● **Required action**
Please return every line of the material verbatim and skip any images.

• • •

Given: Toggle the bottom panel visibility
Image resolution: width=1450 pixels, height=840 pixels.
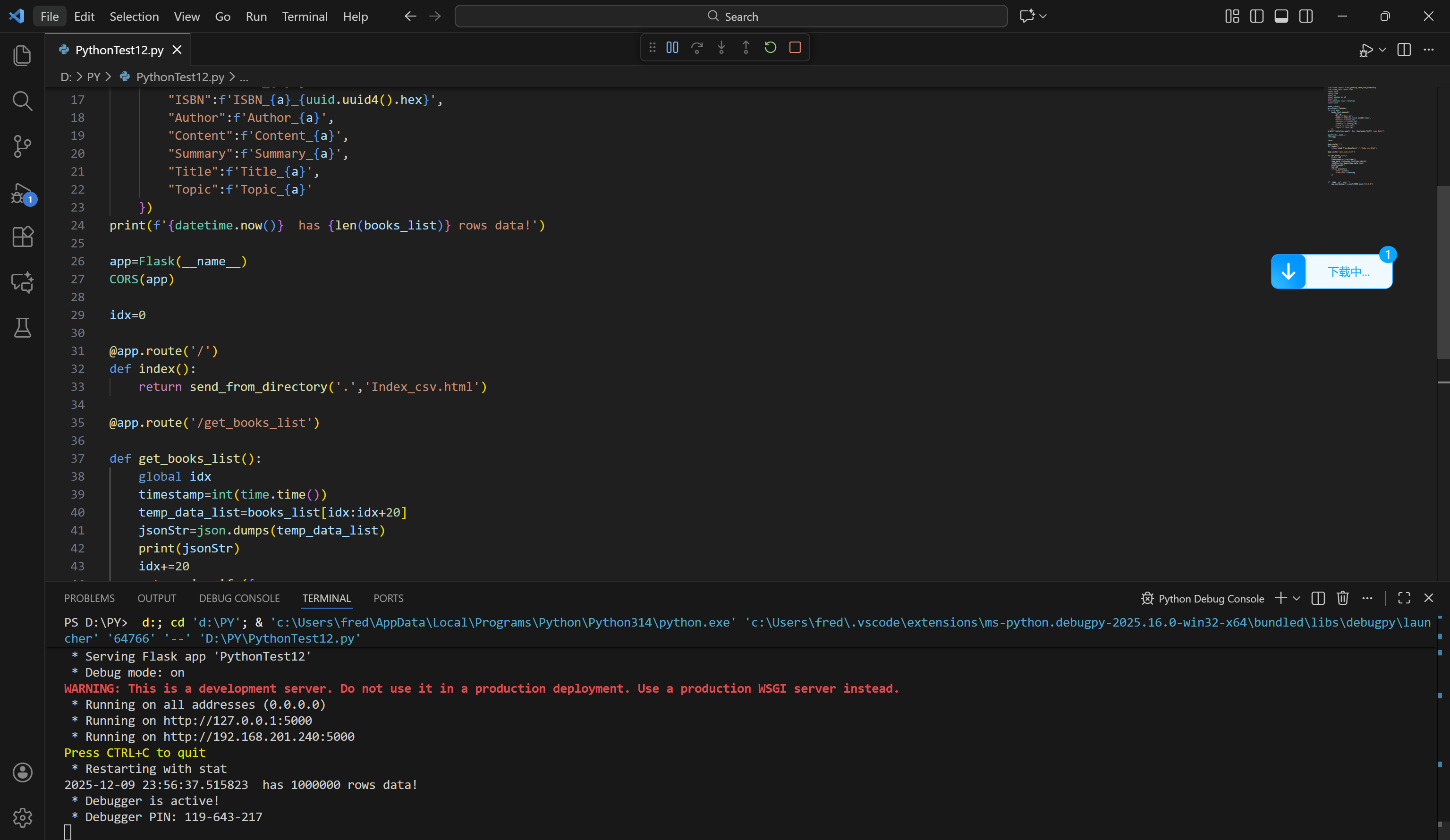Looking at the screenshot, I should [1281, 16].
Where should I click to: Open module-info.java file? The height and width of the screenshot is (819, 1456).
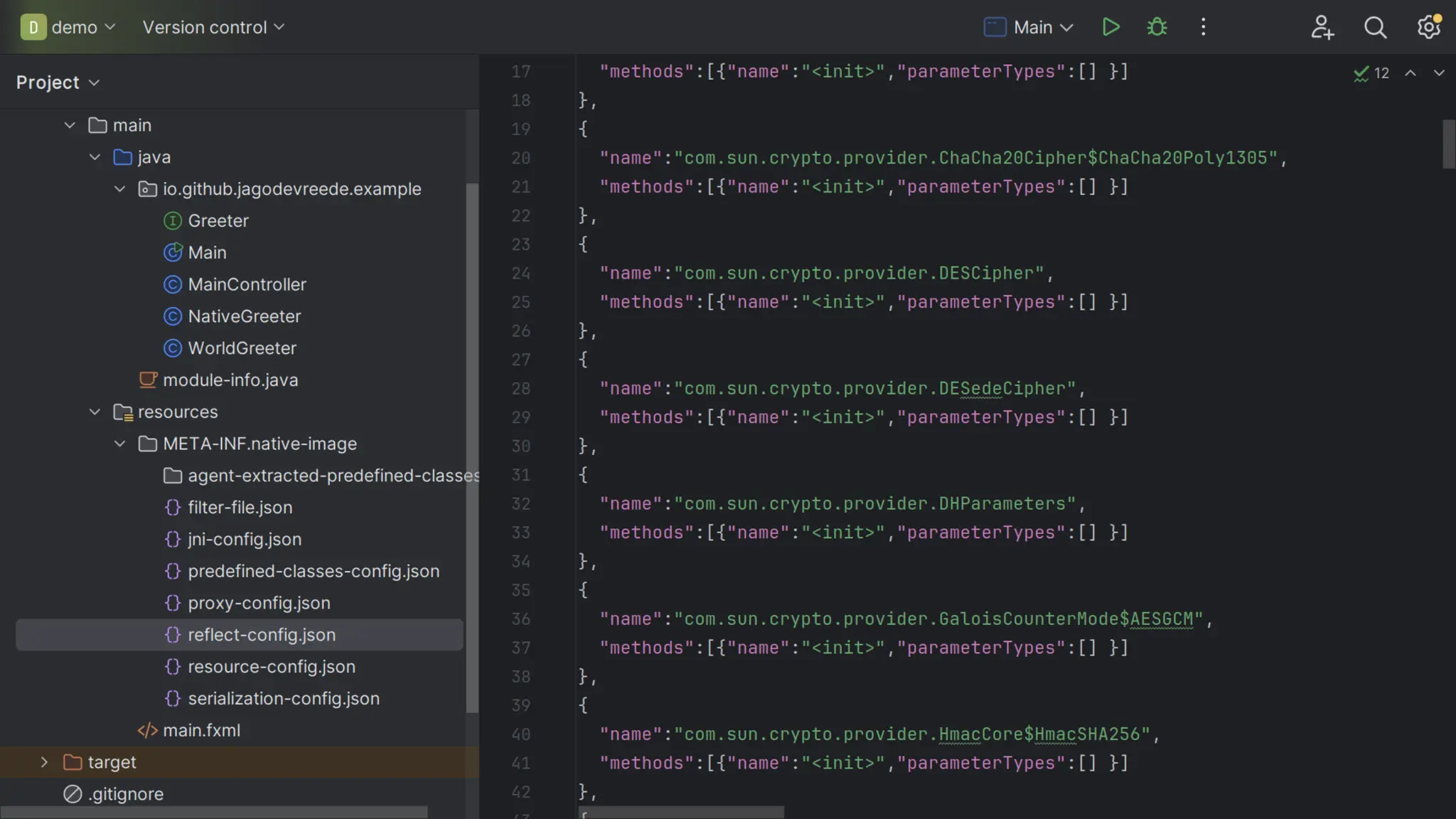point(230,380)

• • •

● **Exercise output**
Given: Toggle the bottom panel visibility
Image resolution: width=1450 pixels, height=840 pixels.
Looking at the screenshot, I should [1281, 16].
Where should I click to: Open module-info.java file? The height and width of the screenshot is (819, 1456).
point(230,380)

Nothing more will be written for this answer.